**PROBLEM TO SOLVE:**
The lines of the records that include "Workspaces" should all be copied.

---------- MATERIAL FOR THIS TASK ----------

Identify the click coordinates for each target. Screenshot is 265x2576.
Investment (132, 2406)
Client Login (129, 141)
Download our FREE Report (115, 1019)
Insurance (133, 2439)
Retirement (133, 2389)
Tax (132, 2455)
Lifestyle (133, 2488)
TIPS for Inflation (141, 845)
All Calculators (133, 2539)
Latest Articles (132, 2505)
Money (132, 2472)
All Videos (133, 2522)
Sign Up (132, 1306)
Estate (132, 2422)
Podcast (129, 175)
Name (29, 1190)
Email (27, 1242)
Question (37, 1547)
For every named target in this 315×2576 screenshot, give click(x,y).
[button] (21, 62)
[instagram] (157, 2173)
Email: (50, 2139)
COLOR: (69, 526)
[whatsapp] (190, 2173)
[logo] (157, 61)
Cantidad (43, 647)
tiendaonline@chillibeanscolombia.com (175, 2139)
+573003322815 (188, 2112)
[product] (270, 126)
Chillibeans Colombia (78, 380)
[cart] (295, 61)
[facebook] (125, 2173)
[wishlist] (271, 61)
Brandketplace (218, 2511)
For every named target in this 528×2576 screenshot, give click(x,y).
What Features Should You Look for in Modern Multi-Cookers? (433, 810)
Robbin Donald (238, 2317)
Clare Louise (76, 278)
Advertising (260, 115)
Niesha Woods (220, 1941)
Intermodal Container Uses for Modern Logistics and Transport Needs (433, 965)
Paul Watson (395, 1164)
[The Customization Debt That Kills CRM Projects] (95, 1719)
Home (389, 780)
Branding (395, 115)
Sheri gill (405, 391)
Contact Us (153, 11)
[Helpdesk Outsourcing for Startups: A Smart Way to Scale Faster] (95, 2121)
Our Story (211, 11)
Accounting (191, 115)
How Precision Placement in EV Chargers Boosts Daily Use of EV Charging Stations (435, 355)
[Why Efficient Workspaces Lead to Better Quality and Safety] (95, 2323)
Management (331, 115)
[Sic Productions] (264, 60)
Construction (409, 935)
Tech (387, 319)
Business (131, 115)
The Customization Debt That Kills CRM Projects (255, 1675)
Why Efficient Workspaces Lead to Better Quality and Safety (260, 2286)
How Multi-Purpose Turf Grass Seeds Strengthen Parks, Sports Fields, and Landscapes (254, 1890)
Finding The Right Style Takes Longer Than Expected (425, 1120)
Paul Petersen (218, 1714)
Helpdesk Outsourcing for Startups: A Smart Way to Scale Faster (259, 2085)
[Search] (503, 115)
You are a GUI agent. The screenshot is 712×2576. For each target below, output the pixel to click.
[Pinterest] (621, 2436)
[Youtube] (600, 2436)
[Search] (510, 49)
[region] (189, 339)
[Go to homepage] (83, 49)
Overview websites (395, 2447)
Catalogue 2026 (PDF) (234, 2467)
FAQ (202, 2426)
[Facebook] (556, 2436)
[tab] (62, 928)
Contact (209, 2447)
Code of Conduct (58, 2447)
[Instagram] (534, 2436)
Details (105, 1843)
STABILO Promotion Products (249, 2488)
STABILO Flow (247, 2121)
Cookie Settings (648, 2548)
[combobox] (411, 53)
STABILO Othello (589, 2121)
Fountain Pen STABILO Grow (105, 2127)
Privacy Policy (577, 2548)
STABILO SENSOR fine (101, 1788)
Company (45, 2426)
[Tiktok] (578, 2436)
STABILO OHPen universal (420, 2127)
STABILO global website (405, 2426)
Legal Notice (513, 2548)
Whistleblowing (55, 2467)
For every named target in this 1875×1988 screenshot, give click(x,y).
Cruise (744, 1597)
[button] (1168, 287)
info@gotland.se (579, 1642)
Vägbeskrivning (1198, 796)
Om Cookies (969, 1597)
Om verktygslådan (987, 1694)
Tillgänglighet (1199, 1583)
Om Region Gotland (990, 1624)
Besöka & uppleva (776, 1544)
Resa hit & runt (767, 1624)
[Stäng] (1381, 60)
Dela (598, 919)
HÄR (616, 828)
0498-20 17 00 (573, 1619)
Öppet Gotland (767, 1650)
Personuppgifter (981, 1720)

----------

**ANSWER AREA:**
[Why Efficient Workspaces Lead to Better Quality and Safety] (95, 2323)
Why Efficient Workspaces Lead to Better Quality and Safety (260, 2286)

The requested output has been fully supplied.